A limited number of studies have explored the external load experienced in indoor sports such as ice hockey, and few the link between training and match performance. As a paucity exists within this topic, this study explored whether a simulated match design (i.e., scrimmage) could be representative of official match demands and elicit similar external loads as in official matches in a group of elite youth male ice hockey players.
A total of 26 players were monitored during eight official and four simulation matches using a Local Positioning System. Total distance, max velocity, slow (0–10.9 km/h), moderate (11–16.9 km/h), high (17.0–23.9 km/h), and sprint (>24 km/h) speed skating distance, distance per min, PlayerLoadTM, PlayerLoadTM per min, high-intensity events (HIEs) (>2.5 m/s−2), acceleration (ACCs), decelerations (DECs), and change of directions (CODs) were extracted from the tracking devices.
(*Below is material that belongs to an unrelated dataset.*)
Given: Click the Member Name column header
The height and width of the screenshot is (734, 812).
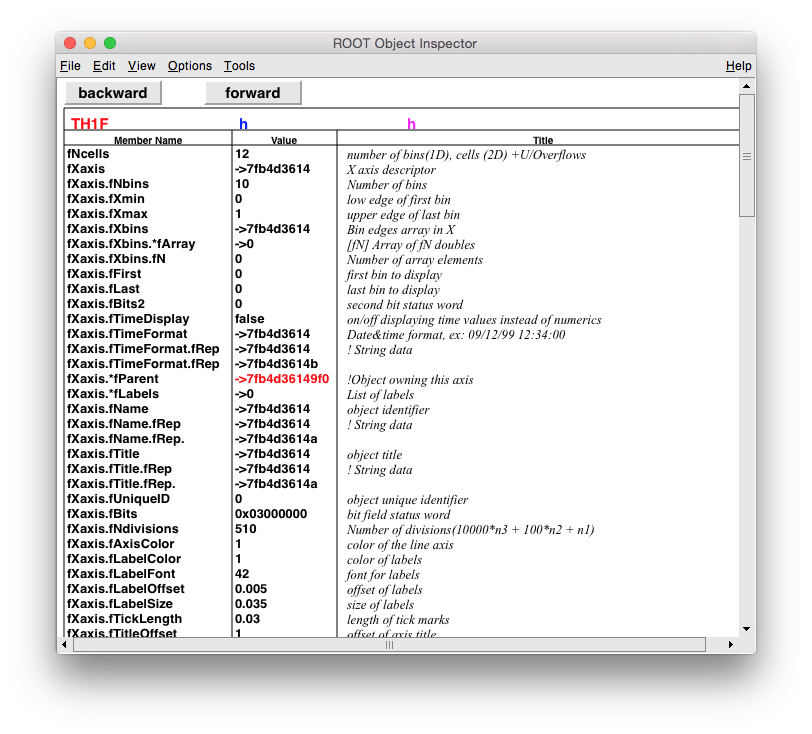Looking at the screenshot, I should tap(148, 141).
A two-level regression analysis was conducted to compare the difference between match types when controlling for time on ice, match day, and position.
Between match-type results showed a credible difference in all variables except max velocity and ACCs. Distance per min was 27.3% higher during simulation matches and was explained by a 21.3, 24.1, and 14.8% higher distance in sprint-, high-, and moderate speed skating distance, while slow speed-skating distance was 49.2% lower and total distance only trivially different from official to simulation matches. Total PlayerLoadTM was 11.2% lower, while PlayerLoadTM per min was 8.5% higher during simulation matches. HIEs, CODs, and DECs were 10.0, 11.9, and 22.3% higher during simulation matches.
The simulated match design is related to official match demands with comparable match-time, playing time, number of shifts, and shift duration. However, simulation matches provoked a higher external load output compared with official matches, possibly explained by a more continuous movement design. A game-based simulation match design can therefore be utilized when match-related actions at high intensity are warranted.